Rodriguez’s Allstate auto policy included UIM coverage for damages Rodriguez was “legally entitled to recover from the owner … of an uninsured [or underinsured] motor vehicle [including any type of trailer] because of bodily injury sustained by [Rodriguez and] caused by an accident.” Under the Allstate policy, the UIM owner’s liability must “arise out of the ownership, maintenance or use of the uninsured motor vehicle.”
This court reversed the lower court ruling as to Farmers based on the issue not being judicially “ripe” but upheld the ruling as to Allstate.
Allstate argued that the auto policy did not provide coverage for this injury. In reference to the “use” exclusion in the policy, Allstate contended that “loading and unloading” a trailer is not use as contemplated under the policy, and even it it were, there is no coverage because Rodriguez’s injury did not “arise out of” the use of the trailer.
In discussing this case, the court said that if Allstate intended to exclude loading and unloading from the scope of coverage, then it was incumbent upon it to expressly and clearly state the exclusion in the policy. Having failed to do so, Allstate may not now complain.
Allstate further argued that the injuries did not “arise out of” any use of the trailer. The Court disagreed stating, Texas courts broadly define “use” of a motor vehicle in the context of insurance policies. It is a “general catchall, designed and construed to include all proper uses of the vehicle. Texas courts have employed two treatises, Appleman, Insurance Law and Practice and Couch on Insurance, to help determine when a motor vehicle has been in “use” under a similar UIM provision:
–For an injury to fall within the “use” coverage of an automobile policy (1) the accident must have arisen out of the inherent nature of the automobile, as such; (2) the accident must have arisen within the natural territorial limits of an automobile, and the actual use must not have terminated; (3) the automobile must not merely contribute to cause the condition which produces the injury, but must itself produce the injury.–
The Court said that it is in the inherent nature of a trailer that it will be used to haul and tow materials. That process includes not only the immediate action of loading and unloading materials from the trailer but also moving them from their starting point to their destination. Using a trailer in this manner is “not an unexpected or unnatural use of the vehicle.”

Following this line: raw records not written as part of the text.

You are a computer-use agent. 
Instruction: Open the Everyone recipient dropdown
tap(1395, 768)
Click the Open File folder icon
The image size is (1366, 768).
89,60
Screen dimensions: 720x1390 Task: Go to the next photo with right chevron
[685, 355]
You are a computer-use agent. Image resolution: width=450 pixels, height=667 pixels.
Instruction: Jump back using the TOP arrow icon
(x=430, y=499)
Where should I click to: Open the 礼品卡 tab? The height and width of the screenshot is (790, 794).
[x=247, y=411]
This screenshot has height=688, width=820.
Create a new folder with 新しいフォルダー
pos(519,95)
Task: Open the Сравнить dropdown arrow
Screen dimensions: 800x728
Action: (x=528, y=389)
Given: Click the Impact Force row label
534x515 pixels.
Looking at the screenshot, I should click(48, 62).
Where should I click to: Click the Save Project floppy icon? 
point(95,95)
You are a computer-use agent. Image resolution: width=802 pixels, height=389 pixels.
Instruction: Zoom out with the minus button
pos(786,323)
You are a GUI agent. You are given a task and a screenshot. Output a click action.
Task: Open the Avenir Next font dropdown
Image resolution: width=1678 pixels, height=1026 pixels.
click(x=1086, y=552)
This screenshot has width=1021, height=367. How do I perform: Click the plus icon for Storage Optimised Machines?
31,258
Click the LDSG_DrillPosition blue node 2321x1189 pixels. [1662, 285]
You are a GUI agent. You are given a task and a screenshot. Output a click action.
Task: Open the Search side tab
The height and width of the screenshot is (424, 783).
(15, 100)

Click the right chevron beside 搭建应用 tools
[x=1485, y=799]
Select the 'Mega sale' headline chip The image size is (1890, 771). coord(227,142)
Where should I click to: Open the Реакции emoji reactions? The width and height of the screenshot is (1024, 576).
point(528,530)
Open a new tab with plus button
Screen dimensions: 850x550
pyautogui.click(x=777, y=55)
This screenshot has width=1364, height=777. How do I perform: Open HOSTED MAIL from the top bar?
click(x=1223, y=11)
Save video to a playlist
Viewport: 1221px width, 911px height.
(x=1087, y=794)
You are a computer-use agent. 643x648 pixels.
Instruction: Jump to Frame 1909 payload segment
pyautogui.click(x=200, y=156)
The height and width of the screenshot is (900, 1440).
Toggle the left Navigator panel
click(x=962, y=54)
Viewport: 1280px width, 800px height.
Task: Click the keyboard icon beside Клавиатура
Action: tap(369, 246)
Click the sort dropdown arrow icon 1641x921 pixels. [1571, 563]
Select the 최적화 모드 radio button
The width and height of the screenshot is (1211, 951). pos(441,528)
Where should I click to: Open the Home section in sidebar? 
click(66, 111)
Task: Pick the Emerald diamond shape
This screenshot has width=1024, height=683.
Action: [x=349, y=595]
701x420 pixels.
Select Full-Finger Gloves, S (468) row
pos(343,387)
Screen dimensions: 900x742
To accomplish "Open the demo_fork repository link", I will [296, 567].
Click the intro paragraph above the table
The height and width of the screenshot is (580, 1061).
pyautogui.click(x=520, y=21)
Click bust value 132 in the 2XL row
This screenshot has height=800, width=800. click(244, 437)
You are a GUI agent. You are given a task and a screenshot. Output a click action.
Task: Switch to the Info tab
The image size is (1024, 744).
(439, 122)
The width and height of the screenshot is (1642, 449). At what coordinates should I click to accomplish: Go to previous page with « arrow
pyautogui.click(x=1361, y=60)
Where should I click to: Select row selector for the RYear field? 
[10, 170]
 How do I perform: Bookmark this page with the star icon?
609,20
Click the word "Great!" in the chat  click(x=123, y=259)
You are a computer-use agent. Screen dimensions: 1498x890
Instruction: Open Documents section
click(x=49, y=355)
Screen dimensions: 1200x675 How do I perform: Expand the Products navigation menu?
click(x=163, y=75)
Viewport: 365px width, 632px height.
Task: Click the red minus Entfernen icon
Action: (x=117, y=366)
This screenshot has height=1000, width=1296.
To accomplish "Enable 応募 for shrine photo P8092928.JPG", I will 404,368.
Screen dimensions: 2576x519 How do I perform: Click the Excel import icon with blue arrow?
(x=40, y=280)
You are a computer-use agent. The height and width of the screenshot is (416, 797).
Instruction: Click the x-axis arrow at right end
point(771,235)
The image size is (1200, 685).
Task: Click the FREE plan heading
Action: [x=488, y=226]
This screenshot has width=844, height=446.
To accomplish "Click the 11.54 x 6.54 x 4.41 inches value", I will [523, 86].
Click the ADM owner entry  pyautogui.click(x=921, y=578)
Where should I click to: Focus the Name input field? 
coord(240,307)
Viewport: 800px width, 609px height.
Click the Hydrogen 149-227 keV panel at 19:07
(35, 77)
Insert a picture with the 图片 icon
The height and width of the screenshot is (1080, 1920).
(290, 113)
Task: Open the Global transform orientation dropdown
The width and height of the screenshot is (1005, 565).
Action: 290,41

The Texas Supreme Court has said “Loading and unloading embraces not only the immediate transference of the goods to or from the vehicle, but also the complete operation of transporting the goods between the vehicle and the place from or to which they are being delivered.” The court noted, “when a vehicle is being unloaded it is being used to the same extent as if it were being driven, and the person doing the unloading is entitled to the same protection as the owner or operator.”
As to causing the accident, Rodriguez’s accident would not have occurred if Rodriguez had not been assisting Woodling in unloading the deer stand from the trailer. The accident did not merely happen near the trailer: Woodling and Rodriguez could not have accomplished the same result without the presence of the trailer, and, the use of the trailer includes unloading materials.
This was a difficult case, based on the facts, and will probably be appealed.